How "13 Reasons" Missed the Mark

Editor's note: This article is based on a complete viewing of Netflix's show 13 Reasons Why. As such, spoilers will be discussed without any warning save for this one. So, spoilers ahead. 

Unless you live under a rock, you have heard friends rave about Netflix’s most tweeted-about show ever: 13 Reasons Why. The show centers on a high school junior, Clay, whose friend Hannah recently committed suicide and left behind 13 tapes explaining why. This hard-hitting teen drama confronts suicide head-on by showing audiences the positive and (particularly) negative effects that people’s actions can have on someone else’s life. Actions, in the show, are like the butterfly effect: small ones, be they good or bad, quickly stack up. Therefore, we must treat everybody carefully, or else our little actions could have monumental consequences. As our protagonist says in the last episode, “It has to get better; the way we treat each other and look out for each other. It has to get better somehow.”

This is not a bad message. I'd even argue it's a good one. The show says it forcefully: we should be careful about how we treat our fellow human beings. It is true that we never know what is going on in someone else’s life, and we should aim to be kind and compassionate to all we encounter.

The problem is, the show seems to stop here.

I'll summarize, thesis-style, how 13 Reasons Why misses the mark: first, consciously or not, it ends up victimizing Hannah and blaming her suicide on everyone else in her life. Secondly, the show provides nearly no hope for anyone else dealing with the mental and emotional demons that she was burdened with.

- **Information shown**
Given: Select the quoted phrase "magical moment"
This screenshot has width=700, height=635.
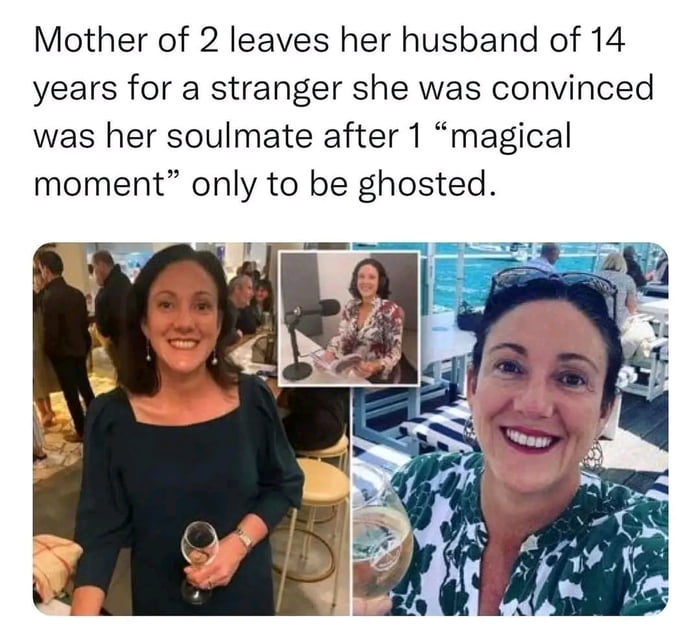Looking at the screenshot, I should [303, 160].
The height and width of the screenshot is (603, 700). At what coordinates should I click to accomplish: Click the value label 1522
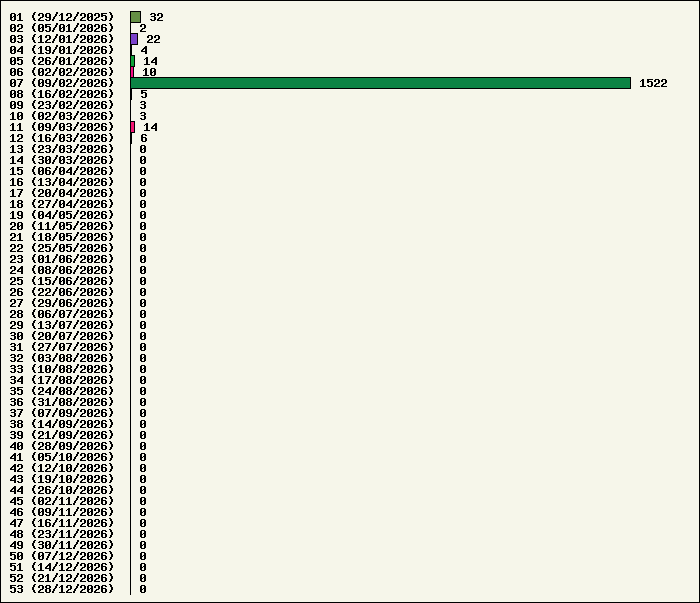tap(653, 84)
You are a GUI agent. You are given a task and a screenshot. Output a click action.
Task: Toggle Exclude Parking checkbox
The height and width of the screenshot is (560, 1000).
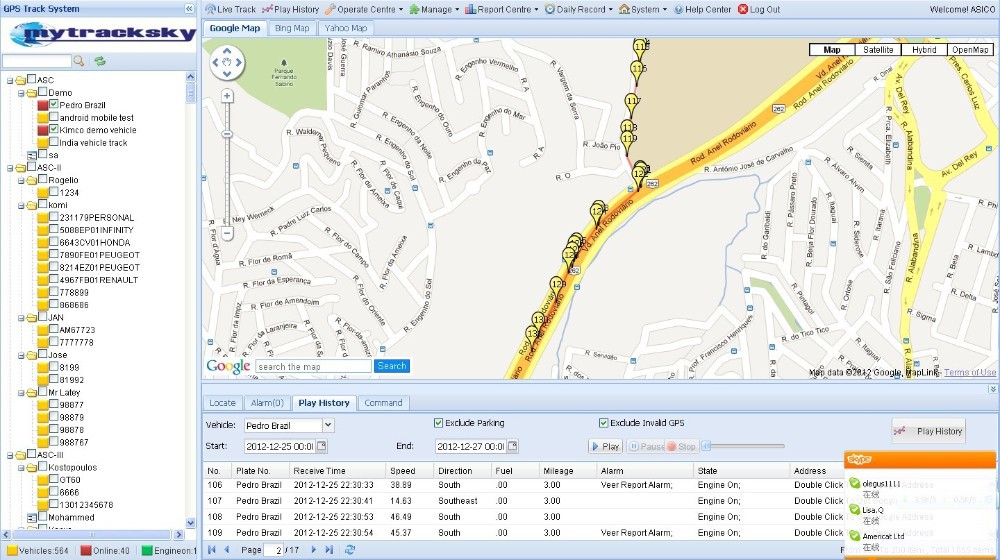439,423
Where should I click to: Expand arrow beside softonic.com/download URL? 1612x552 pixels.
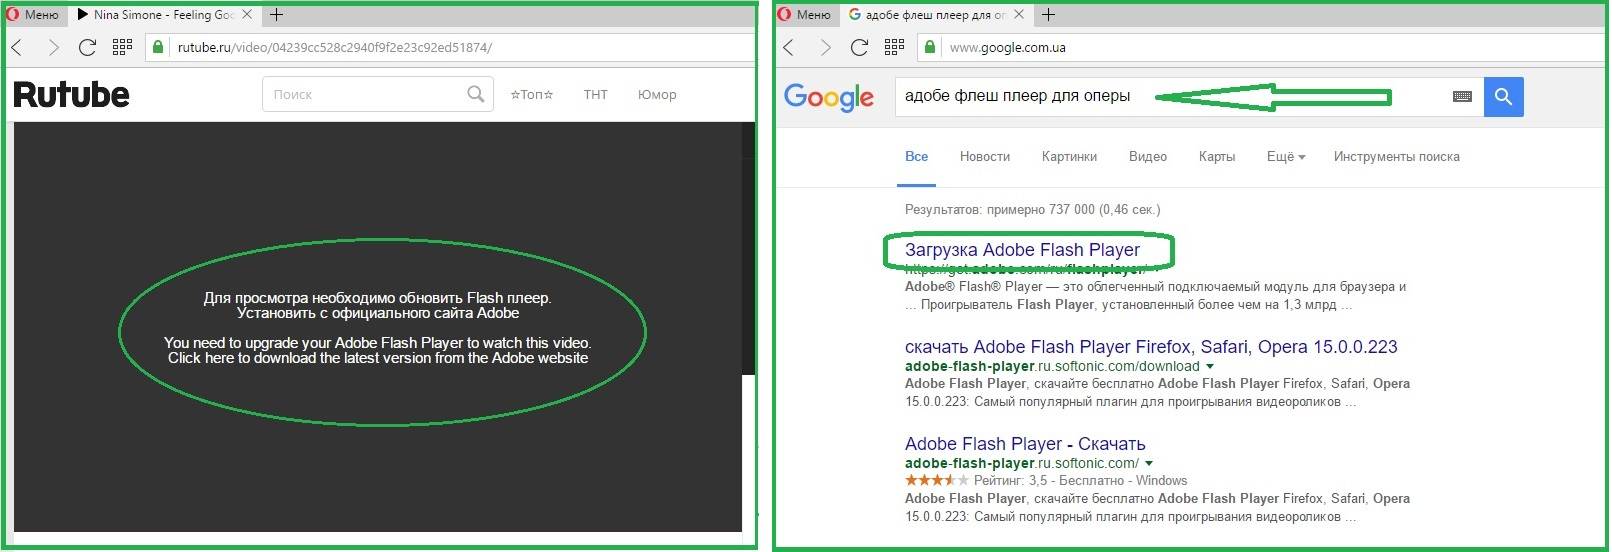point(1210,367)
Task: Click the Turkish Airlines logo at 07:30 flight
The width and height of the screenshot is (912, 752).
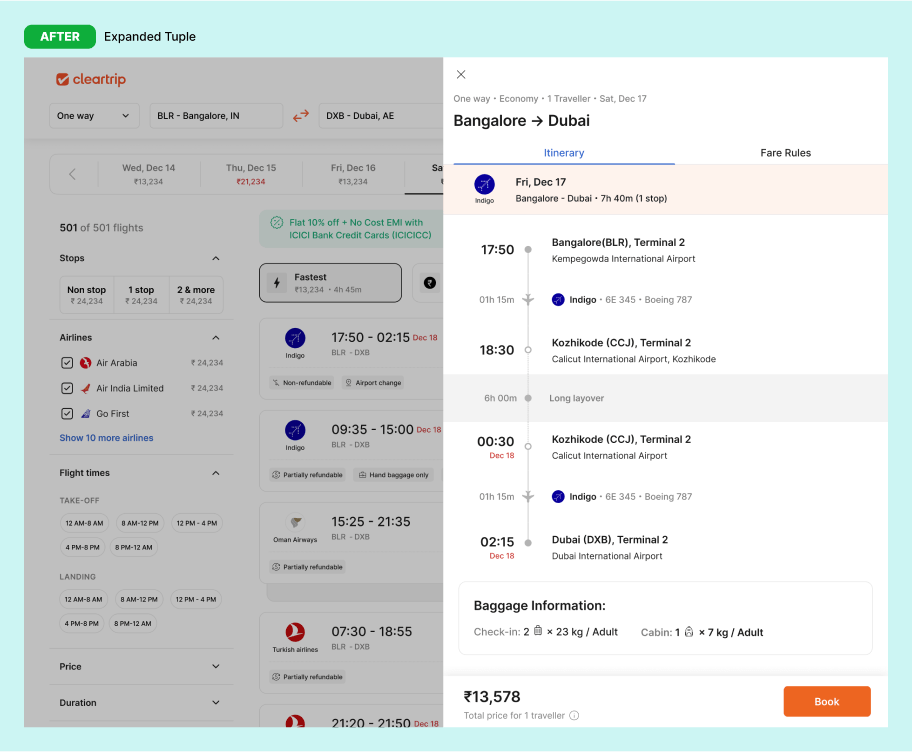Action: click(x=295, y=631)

- **Exercise instructions**
Quote the full article on 13 Reasons Why word for word. The listing comes from a separate source.

- **Complete output**
How "13 Reasons" Missed the Mark

Editor's note: This article is based on a complete viewing of Netflix's show 13 Reasons Why. As such, spoilers will be discussed without any warning save for this one. So, spoilers ahead. 

Unless you live under a rock, you have heard friends rave about Netflix’s most tweeted-about show ever: 13 Reasons Why. The show centers on a high school junior, Clay, whose friend Hannah recently committed suicide and left behind 13 tapes explaining why. This hard-hitting teen drama confronts suicide head-on by showing audiences the positive and (particularly) negative effects that people’s actions can have on someone else’s life. Actions, in the show, are like the butterfly effect: small ones, be they good or bad, quickly stack up. Therefore, we must treat everybody carefully, or else our little actions could have monumental consequences. As our protagonist says in the last episode, “It has to get better; the way we treat each other and look out for each other. It has to get better somehow.”

This is not a bad message. I'd even argue it's a good one. The show says it forcefully: we should be careful about how we treat our fellow human beings. It is true that we never know what is going on in someone else’s life, and we should aim to be kind and compassionate to all we encounter.

The problem is, the show seems to stop here.

I'll summarize, thesis-style, how 13 Reasons Why misses the mark: first, consciously or not, it ends up victimizing Hannah and blaming her suicide on everyone else in her life. Secondly, the show provides nearly no hope for anyone else dealing with the mental and emotional demons that she was burdened with.